When war broke out in 1939 they had to vacate their space in order to allow in the fire-watching squads. But once the war was over, the society reclaimed the chamber and the collection of memorabilia slowly grew. “Tony went into teaching but he never ever lost his enthusiasm for the railways,” says Chris.

“He’d cycle everywhere picking up all sorts of memorabilia, much of it precariously balanced on the crossbar of his bike.”

In post-war Britain, though, the glamour of the railways began to fade. First came nationalisation and the distinctive coloured livery of the old companies vanished. Diesel and electric locomotives were then introduced over time, and for many railway fans they held little appeal.

“They didn’t have the same character the steam trains did. Alongside that, the grammar became a co-educational school and slowly a lot of the after-school activities dwindled away,” says Chris.

Despite this, the bare bones of the railway society survived and its collection remained in situ. Access to it was limited – not least by the fact that the upper chamber is reached by a complex of ladders and flat roofs and then by a winding iron staircase.

When Chris clapped eyes on the collection again after the best part of 50 years, the sight took his breath away. “It’s not a big room but it was absolutely crammed with memorabilia of all shapes and sizes. The only thing that they hadn’t got up there was an engine,” he says.

“How it was all manoeuvred up there is both a mystery and a miracle. I was told that a huge engine smoke box which stood there came up after one lad climbed a vertical ladder to a roof with it over his head, and resting on his shoulders. He couldn’t see a thing, and could only feel his way up, on the rungs.”

Chris, whose career in railway management had taken him around the UK before he returned with his wife to live in Campsall, near Doncaster, asked a rail expert to go with him to look at the train treasure, (which had never been satisfactorily catalogued), to give his opinion.

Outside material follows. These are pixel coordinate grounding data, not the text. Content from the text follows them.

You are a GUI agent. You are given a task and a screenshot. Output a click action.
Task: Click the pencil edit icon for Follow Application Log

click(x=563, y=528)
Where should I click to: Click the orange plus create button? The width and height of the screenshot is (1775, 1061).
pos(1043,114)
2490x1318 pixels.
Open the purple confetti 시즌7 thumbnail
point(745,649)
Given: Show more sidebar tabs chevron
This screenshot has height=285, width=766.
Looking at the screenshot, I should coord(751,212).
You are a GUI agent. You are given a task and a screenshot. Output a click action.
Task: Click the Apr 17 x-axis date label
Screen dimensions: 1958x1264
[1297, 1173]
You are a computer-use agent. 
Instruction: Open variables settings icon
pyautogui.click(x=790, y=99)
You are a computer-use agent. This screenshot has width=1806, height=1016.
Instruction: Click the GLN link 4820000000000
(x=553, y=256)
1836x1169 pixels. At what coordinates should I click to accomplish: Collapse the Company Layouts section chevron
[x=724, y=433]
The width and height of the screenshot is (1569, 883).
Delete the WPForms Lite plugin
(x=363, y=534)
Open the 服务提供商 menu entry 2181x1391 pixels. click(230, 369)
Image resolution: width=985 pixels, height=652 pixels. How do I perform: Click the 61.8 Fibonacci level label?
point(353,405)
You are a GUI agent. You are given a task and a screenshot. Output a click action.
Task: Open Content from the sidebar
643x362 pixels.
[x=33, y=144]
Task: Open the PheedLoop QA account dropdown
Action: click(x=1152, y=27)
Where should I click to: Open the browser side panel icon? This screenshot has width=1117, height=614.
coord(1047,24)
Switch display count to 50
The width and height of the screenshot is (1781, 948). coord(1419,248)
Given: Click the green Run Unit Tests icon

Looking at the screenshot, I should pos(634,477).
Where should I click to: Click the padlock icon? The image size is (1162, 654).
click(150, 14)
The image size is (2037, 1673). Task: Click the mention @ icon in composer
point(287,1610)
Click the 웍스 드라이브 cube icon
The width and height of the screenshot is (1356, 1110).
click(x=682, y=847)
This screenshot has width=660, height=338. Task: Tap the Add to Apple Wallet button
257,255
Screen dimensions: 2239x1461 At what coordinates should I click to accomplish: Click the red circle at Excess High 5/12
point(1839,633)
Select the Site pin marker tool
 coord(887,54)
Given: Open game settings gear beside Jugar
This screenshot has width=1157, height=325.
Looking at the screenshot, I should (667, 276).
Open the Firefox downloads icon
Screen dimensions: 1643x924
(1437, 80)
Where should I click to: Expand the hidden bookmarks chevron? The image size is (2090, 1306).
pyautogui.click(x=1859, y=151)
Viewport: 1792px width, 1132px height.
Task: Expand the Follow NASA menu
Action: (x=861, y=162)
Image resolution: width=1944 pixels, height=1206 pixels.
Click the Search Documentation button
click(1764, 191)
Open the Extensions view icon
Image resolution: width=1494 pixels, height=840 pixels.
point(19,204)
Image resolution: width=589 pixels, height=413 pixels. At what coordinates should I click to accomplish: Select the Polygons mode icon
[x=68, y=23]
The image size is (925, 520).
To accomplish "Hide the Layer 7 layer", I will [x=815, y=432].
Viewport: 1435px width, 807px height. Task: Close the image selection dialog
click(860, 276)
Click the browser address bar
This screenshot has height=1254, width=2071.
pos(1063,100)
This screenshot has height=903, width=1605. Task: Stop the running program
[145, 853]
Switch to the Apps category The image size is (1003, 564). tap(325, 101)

“He was rendered speechless,” recalls Chris. “We chatted and when he’d looked around for a while, he looked at me and said: ‘You do know that you’ve got at least £20m worth in this room and that there must be about 10,000 items here?’”

What had happened, of course, was that with the end of steam and the Beeching cuts to the British rail network came a nostalgia for the “good old days” and rail artefacts from that bygone era.

Today, art posters, which once changed hands for a couple of quid, can fetch hundreds, and sometimes thousands, of pounds at auction.

The society’s collection was offered to the National Rail Museum, in York. The NMR politely turned it down, saying there was “too much duplication” with artefacts it already held.

However, Chris, with typical schoolboy tenacity and determination, has found two new homes. Around 300 of its treasures will go on permanent display in Doncaster’s new museum, art gallery and library, due to open later this year, and all the rest is now in safe site storage in the town, where it will be catalogued, assessed and properly curated.

“Getting it all out was quite another matter. We had to bring in specialists, a firm who specialise in moving objects of historic interest and value,” says Chris, who is now one of the four trustees of the collection.

“I admit I got very emotional. When it was finally empty, it was very strange with the dusty outline of things that had been on the walls.”

Now, though, the collection will have a smart new home and when people finally visit the new museum they will be faced with a gleaming nameplate from a locomotive. Fittingly the name says: “Doncaster”.

“Sorry to tell you,” says Chris with a smile. “It wasn’t named after the town at all, but for a racehorse… just another fragment of railway history.”